На дворе было темно и тихо. Звезды не проклюнулись сквозь невидимые, туго спрессованные облака, и поэтому небо казалось низким и тяжелым. Сгустками черноты проступали близкие домишки маленького села. Света — ни в одном. Какой резон людям в глухую ночь не спать й жечь керосиновые лампы? Тут и днем-то делать нечего.
Громко лая, к крыльцу подбежала собака. Лесник добродушно отогнал ее. Вывел из конюшни служебную лошадь Сёмиху. От нее шел дух теплой конюшни.
Приласкал лошадь, кинул на круп два полушубка, чтобы в скрадке отогнать утреннюю дрожь, и мы двинулись к перевалу.
Впереди — Николай ведет Сёмиху и щупает ногами дорожную колею, вдребезги разъезженную куяганскими машинами. Следом — мы. Идем молча, бережем дыхание, спотыкаемся на льду.

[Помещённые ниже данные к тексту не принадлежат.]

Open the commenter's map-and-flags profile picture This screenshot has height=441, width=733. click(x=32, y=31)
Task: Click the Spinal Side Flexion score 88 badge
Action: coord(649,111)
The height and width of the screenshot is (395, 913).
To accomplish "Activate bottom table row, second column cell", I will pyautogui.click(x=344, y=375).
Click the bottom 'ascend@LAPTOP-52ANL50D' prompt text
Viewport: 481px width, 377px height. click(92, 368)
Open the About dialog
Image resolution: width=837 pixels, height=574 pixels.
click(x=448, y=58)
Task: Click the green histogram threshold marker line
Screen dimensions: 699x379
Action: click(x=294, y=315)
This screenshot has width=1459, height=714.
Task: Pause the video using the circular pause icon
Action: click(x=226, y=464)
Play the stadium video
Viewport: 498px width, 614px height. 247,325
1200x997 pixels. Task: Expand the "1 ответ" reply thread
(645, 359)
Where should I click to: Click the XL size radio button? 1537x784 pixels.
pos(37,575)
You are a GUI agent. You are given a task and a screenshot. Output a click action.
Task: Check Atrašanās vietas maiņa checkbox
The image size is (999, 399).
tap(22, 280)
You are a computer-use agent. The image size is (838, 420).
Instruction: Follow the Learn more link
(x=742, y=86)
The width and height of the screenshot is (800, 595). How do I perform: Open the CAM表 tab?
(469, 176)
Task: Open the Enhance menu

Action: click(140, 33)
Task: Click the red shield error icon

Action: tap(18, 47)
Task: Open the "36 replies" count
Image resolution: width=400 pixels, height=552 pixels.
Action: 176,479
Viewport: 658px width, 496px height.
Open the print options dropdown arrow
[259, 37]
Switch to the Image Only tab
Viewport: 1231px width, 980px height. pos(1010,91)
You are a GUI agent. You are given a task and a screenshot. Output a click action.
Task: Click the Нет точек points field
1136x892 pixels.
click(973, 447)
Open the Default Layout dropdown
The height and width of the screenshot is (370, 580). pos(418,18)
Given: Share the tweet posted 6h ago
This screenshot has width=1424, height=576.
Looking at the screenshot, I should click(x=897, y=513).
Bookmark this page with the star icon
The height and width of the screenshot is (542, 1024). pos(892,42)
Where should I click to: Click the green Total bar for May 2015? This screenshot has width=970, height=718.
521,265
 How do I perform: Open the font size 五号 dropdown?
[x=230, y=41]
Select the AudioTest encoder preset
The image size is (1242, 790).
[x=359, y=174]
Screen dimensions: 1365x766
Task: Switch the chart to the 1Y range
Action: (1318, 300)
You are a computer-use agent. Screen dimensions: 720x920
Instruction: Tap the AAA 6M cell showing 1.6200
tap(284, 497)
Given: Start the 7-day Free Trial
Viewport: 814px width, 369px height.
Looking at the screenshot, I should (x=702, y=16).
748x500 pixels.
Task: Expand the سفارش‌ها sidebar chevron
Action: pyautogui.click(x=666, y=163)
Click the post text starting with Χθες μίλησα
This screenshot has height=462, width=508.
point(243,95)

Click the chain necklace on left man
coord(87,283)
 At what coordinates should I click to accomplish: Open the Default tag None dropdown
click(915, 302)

Под ногами тьма-тьмущая. Торопимся, боясь отстать от ходкого проводника.
Где-то сбоку по чуть синеватому оттенку угадываются горы. Молчаливые и сумрачные. Дрожь прокатывается по телу, как представишь там себя одного. Стараемся не представлять. Молчим. И Николай молчит. Изредка оборачивается с одним и тем же вопросом:
— Устали? А то лезьте на Сёмиху.
— Нет, — отвечаем, — не устали, — хотя в висках стучит от тяжелой ходьбы и высокогорья. Усталость удваивается, когда не видишь, не знаешь конца пути и не представляешь себе, как надо расходовать силы. Но перед лесником не хочется показать слабость. Он виду, может, и не подаст, но усмехнется в темноте снисходительно: дескать, городские, что с них возьмешь… Им на асфальте способнее…
Наконец Николай разгадал нас. Остановил Сёмиху, расправил лохматый ворох шуб на ее спине.